First, you must get out of the mindset that more exercise is better.  The quality and intensity of exercise is what generates results, not volume. The only thing exercise can produce directly is injury. What we desire is what exercise can only indirectly produce in our bodies: an adaptive response to the stress we have placed upon it that leaves us stronger and with enhanced functional capability. The acute stress placed on the musculature during a proper strength training session, especially when sequentially worked to complete fatigue, sends a strong signal to your body that it must get stronger in order to ensure its survival the next time it faces such an event.  That adaptation isn’t instantaneous however and for all but the most genetically gifted it typically takes several days, usually between 4 and (yes) 14 with most doing best exercising on a weekly or bi-weekly basis.  If you introduce another stimulus before your body has a chance to synthesize a response to the last one you can short-circuit the adaptive process that leads to increases in muscle and strength.  At The Strongworks we carefully chart your progress and adjust volume and frequency accordingly to ensure you keep getting stronger.  Typically, as a subject becomes more advanced and able to work with greater intensity, the key to their progress is a reduction, not an increase in actual exercises performed.

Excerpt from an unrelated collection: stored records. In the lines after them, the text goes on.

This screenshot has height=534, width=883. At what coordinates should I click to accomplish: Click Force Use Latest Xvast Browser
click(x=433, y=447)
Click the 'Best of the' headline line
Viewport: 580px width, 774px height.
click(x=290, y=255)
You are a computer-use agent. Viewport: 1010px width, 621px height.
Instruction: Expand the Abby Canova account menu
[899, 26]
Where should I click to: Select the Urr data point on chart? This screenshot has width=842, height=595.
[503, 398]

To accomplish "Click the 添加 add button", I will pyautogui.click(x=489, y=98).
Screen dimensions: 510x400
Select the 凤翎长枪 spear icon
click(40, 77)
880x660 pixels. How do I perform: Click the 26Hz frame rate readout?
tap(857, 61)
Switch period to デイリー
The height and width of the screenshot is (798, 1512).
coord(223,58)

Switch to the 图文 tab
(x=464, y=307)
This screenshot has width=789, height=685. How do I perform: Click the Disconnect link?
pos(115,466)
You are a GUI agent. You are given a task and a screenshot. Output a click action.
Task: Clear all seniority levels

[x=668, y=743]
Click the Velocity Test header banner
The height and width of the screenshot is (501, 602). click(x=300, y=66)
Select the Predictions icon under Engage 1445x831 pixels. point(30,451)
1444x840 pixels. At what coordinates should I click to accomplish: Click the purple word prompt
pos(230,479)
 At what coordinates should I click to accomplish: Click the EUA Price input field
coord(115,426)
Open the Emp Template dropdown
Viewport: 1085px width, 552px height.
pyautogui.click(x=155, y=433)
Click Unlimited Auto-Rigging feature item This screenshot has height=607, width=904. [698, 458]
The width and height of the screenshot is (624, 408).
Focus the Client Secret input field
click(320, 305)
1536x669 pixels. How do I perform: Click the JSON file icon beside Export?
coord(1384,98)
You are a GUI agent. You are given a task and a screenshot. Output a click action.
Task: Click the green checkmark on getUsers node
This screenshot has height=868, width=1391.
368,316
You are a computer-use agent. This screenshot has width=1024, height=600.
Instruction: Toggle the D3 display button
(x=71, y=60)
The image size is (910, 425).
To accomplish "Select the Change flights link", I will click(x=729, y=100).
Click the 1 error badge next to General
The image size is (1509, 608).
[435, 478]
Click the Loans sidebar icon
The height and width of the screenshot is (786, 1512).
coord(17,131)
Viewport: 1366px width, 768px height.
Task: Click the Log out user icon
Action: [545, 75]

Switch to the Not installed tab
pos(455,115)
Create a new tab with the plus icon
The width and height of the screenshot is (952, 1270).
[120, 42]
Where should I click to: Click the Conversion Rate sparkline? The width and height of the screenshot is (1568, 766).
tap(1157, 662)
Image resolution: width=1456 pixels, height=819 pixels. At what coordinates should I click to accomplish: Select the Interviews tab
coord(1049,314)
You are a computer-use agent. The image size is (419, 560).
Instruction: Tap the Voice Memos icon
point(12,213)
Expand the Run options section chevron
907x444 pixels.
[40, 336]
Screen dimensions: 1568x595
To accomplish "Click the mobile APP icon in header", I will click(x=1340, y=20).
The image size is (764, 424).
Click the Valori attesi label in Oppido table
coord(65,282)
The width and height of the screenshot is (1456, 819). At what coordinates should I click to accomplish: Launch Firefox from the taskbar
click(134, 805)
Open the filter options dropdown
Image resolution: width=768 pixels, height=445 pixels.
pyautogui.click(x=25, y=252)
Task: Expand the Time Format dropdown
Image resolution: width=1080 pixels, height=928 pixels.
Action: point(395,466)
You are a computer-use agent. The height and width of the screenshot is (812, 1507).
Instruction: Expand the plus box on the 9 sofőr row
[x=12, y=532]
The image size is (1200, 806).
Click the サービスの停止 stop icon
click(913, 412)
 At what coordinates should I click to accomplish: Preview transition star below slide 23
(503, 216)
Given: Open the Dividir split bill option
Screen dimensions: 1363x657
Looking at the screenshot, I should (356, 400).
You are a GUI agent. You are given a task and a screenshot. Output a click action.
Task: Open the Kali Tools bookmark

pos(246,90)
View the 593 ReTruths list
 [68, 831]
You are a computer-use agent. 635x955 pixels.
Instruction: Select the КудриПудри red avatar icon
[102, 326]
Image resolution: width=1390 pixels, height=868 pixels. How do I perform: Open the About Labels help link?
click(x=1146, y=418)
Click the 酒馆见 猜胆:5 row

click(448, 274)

It also helps to stop thinking that a goal of exercise should be to burn a lot of calories by way of the immediate energy expenditure of the activity.  As previously mentioned, no form of exercise does this well, with a few hundred calories all you can expect to burn after even hours spent monotonously sweating.  But the right kind of exercise (progressive, high-intensity strength training) can have a significant impact on your hormonal and metabolic systems and leave you burning more calories day in and day out.  This larger systemic change within your body will give you the long-term results you are looking for and give you greater latitude in your diet as you become a metabolically more efficient organism.  

Why move so slowly?

Because it is both safer and more effective.  When exercising it is imperative that you avoid placing excessive and injurious force on your joints.  Force is calculated as mass multiplied by acceleration.  By moving slowly and steadily we all but eliminate acceleration from the equation keeping your joints safe no matter how heavy the weight.  And acceleration not only damages joints, it temporarily unloads the muscles making the exercise easier.  (If you don’t believe this, see how many push-ups you can do at a brisk pace then try doing them very slowly for 10 seconds up, 10 seconds down.)  Our goal is to keep the targeted muscle under continuous load in order to efficiently exhaust their slow, medium and fast twitch motor units.  Moving slowly and, more importantly, at a consistent rate of speed is the best way to do this.  It also allows for visual confirmation and correction of form discrepancies that a faster cadence might obscure.  By moving very slowly you can work extremely hard without sacrificing safety no matter what your age or fitness level.